Este recorde histórico e sem precedentes de passagem da população rural para a urbana construiu um país desigual no campo e na cidade, através de um campesinato e de uma massa de pequenos agricultores majoritariamente empobrecidos, com uma legião de sem-terras e multidões de sem-trabalho e sem-teto nas grandes e médias cidades do Brasil. Sem reforma agrária, a política agrícola do governo civil-militar pós-1964 criou zonas de colonização para migrantes internos, optando por compra de terras baratas ou inserção de contingentes populacionais em terras devolutas e indígenas, aumentando a crise agrária e empurrando ad infinitum a solução para os problemas do campo.



Esta política foi complementada pela opção repressiva que extinguiu as Ligas Camponesas, o MASTER ou outras combativas organizações de luta pela terra, enquadrou o sindicalismo do campo e matou, torturou ou exilou suas principais lideranças.

● **Material de apoio**
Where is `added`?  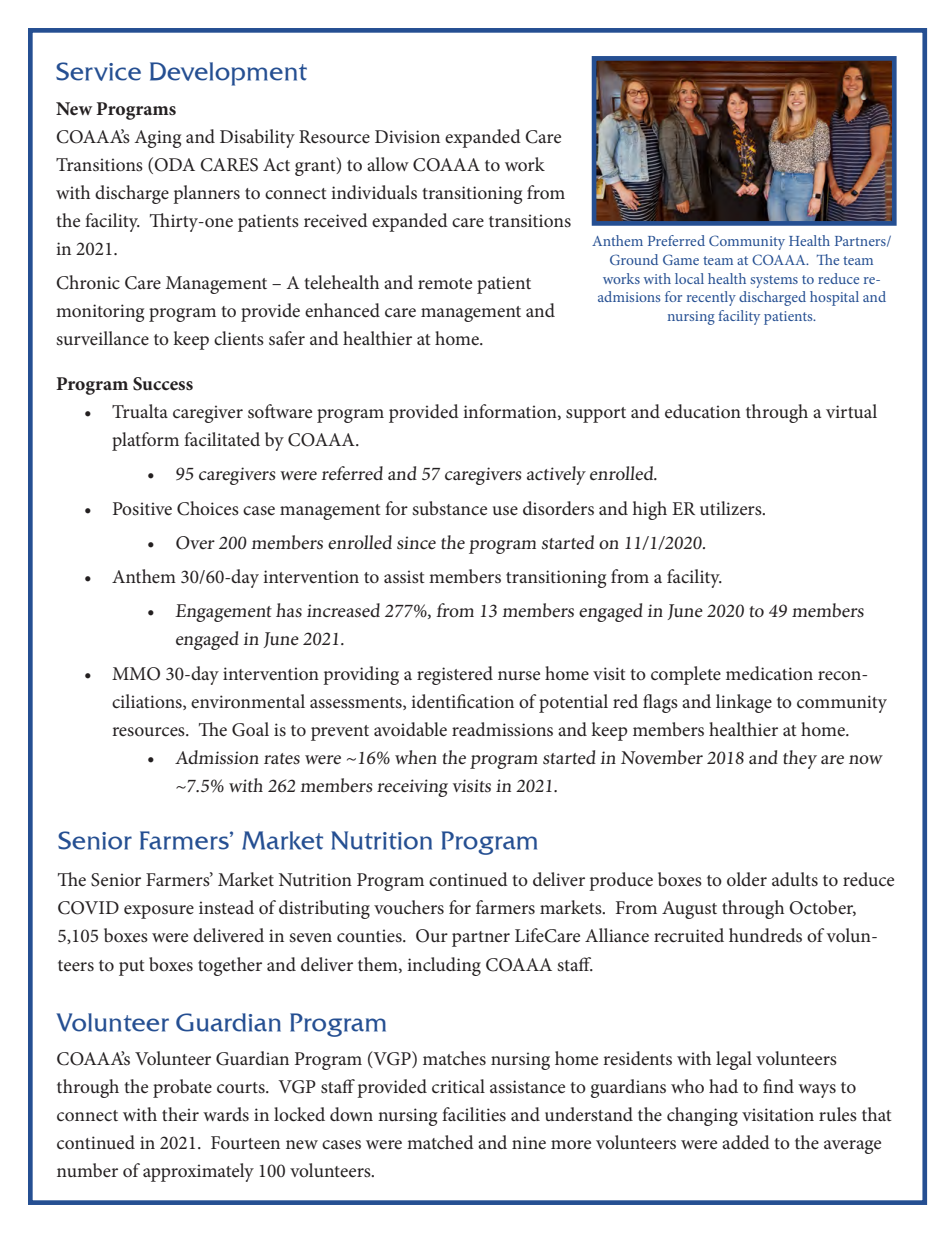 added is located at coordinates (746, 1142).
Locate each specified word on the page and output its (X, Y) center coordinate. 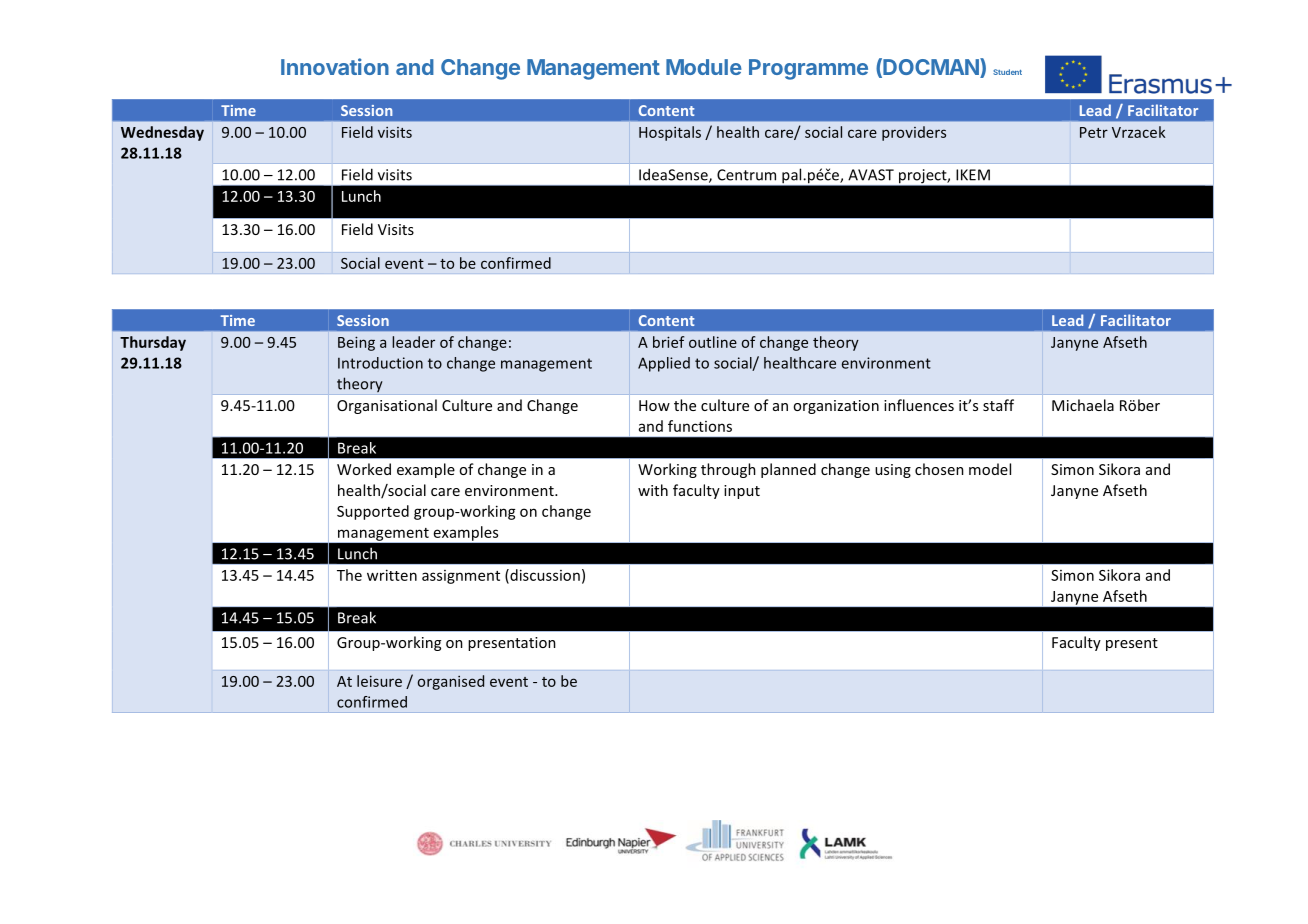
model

● **Exercício 1**
Segundo o trecho sobre a questão agrária no Brasil, que organizações de luta pela terra foram extintas pela opção repressiva?
● **Exercício 2**
Transcreva do trecho sobre a questão agrária no Brasil, sem nenhuma alteração, a parte que vai de "Esta política foi" até "suas principais lideranças.".
Baseie-se somente no trecho citado.

● **Resposta completa 1**
As Ligas Camponesas, o MASTER e outras combativas organizações de luta pela terra.

● **Resposta completa 2**
Esta política foi complementada pela opção repressiva que extinguiu as Ligas Camponesas, o MASTER ou outras combativas organizações de luta pela terra, enquadrou o sindicalismo do campo e matou, torturou ou exilou suas principais lideranças.